Let's take a look at a few vehicles from industry leaders and talk about the various ECUs for them.

  • BMW 5 Series 530 3000D
    In the case of a BMW 5 Series (E60) with a 530 3000D engine having M57D30OLTU engine type that has 235 HP.
    The Bosch ECU version for this model is EDC16+ C35
  • Audi A6 3000 V6 TDI
    For an Audi A6 3000 C6 6 TDI having ASB engine type that has 233 HP, the Bosch EDC16CP34 ECU is used. Siemens ECU's tend to be used on cars with DPF filters to meet Euro VI.
  • Mercedes S W221 S420 4000 CDI
    The BOSCH EDC16+ CP31/CP36 ECU is used for a Mercedes Benz S W221 with S420 4000 CDI engine (Type OM629).

The Bosch ECU's are generally favored and have lots of support in the "ECU tuning" world, primarily because they are quite protective of the engine, so if you get it wrong you are not left with a broken engine, just one stuck in limp home mode.

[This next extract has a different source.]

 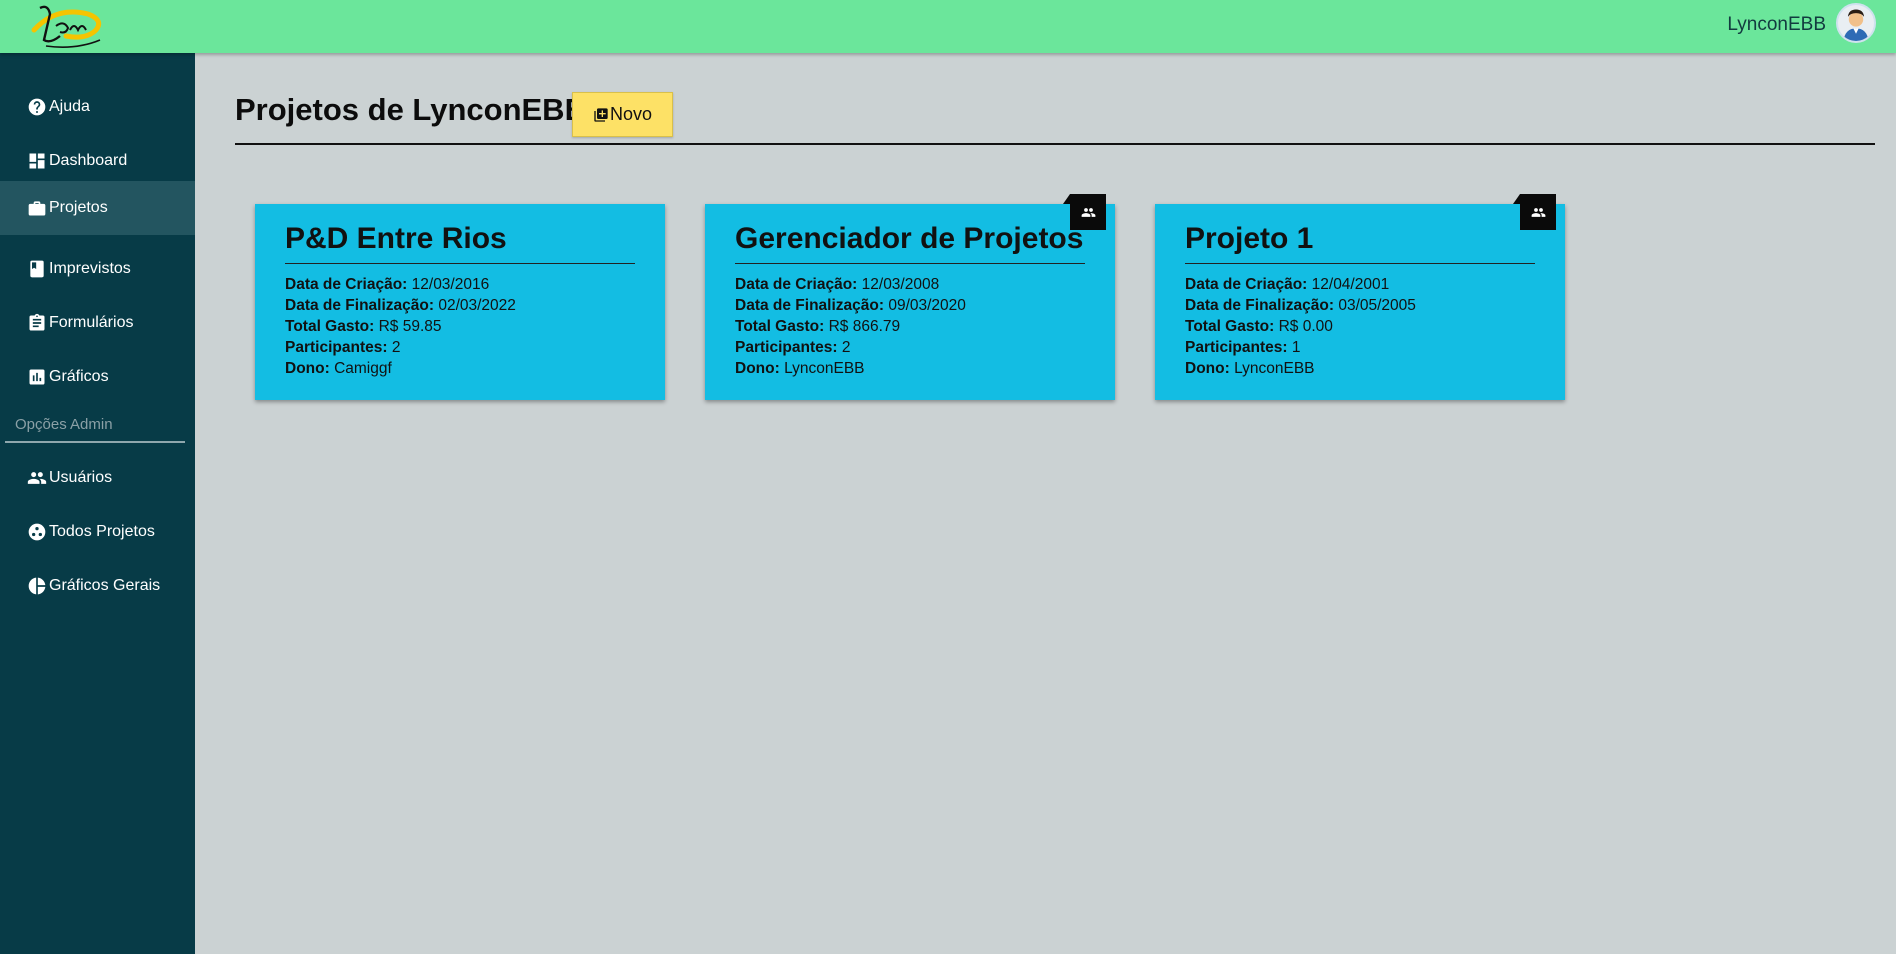 I want to click on sidebar-item-ajuda: Ajuda, so click(x=98, y=107).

Different ECU's were used primarily to match ever stringent fuel regulations, with fuel injection systems becoming ever more complex and requiring feedback from more sensors around the engine and exhaust. Performance of the ECU is also a factor, the faster it can process the data the more quickly it can respond with adjustments to maximize efficiency.

Alternatives To Aftermarket ECUs

If you want to put your vehicle on steroids quickly, an aftermarket standalone ECU is a great option. However, because of the drawbacks of these devices, some people prefer not to use them.

There are modules that plug in and extend a stock ECU, the Hondata unit is one such example, allowing the addition of a turbo, data logging and mapping capabilities.

In such cases, different options exist that, while not as powerful as a standalone ECU, deliver significantly better results than the stock variants.


Piggyback ECUs, for example, are wired to the stock ECU and thus improve the car's performance.

If you are not a car guy, one simple way to tell if you have a piggyback installed is to check if the stock ECU is still in your car, and if it is controlling any part of the motor, you have an added piggyback ECU.

Chip Tuning

Chip tuning is yet another method for enhancing a vehicle's performance. The programmable ROM (Read Only Memory) chip in your vehicle's ECU will be changed or modified to accomplish this.

This means that simply replacing a chip will significantly improve the performance of your vehicle.